Input material section start
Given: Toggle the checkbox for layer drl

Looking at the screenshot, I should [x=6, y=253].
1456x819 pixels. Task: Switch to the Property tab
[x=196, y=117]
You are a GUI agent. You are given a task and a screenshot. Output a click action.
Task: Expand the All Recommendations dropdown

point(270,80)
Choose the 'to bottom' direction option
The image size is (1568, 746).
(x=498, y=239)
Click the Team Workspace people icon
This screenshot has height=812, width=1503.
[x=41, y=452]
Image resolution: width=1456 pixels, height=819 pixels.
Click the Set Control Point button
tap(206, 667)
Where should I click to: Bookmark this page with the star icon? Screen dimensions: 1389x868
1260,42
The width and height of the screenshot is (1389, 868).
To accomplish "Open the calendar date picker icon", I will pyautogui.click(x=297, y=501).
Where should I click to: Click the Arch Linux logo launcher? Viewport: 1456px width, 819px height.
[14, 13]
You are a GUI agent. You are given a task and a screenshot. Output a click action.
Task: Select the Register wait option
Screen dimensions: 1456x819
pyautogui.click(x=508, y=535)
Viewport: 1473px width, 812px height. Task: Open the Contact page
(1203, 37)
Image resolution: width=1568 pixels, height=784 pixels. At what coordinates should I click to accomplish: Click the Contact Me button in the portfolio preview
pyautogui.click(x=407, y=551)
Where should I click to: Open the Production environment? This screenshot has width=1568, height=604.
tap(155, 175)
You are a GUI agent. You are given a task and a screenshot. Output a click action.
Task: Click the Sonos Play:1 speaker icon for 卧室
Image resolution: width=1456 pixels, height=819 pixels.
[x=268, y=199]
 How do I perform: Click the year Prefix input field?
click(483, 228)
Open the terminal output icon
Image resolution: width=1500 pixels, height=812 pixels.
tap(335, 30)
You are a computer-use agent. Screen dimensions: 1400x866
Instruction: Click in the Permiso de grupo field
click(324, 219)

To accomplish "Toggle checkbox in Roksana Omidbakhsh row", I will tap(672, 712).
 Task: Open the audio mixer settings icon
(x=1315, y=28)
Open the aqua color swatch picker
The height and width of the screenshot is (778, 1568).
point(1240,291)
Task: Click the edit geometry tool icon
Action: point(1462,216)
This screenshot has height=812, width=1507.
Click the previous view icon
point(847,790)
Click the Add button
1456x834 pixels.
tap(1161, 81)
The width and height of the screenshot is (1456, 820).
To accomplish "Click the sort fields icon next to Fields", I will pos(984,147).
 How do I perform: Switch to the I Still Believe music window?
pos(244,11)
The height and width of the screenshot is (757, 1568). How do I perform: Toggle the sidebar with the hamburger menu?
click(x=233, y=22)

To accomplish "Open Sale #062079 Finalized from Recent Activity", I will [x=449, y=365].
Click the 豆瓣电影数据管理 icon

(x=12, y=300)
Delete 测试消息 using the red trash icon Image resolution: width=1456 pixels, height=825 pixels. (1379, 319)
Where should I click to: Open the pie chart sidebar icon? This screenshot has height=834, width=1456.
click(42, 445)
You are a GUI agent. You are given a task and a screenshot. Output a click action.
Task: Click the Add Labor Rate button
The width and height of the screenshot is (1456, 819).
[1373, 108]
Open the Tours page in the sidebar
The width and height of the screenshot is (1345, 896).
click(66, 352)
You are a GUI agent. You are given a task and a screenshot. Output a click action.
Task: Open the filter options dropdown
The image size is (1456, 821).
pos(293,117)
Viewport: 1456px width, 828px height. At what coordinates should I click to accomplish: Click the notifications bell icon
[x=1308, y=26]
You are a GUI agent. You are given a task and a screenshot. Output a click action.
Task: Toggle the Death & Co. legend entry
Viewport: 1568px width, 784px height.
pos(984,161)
Input material section end
Problem:
Please copy out each line in the entries that mentions the string "will".

Answer section:
To accomplish "Open the calendar date picker icon", I will pyautogui.click(x=297, y=501).
To accomplish "Toggle checkbox in Roksana Omidbakhsh row", I will tap(672, 712).
To accomplish "Click the sort fields icon next to Fields", I will pos(984,147).
To accomplish "Open Sale #062079 Finalized from Recent Activity", I will [x=449, y=365].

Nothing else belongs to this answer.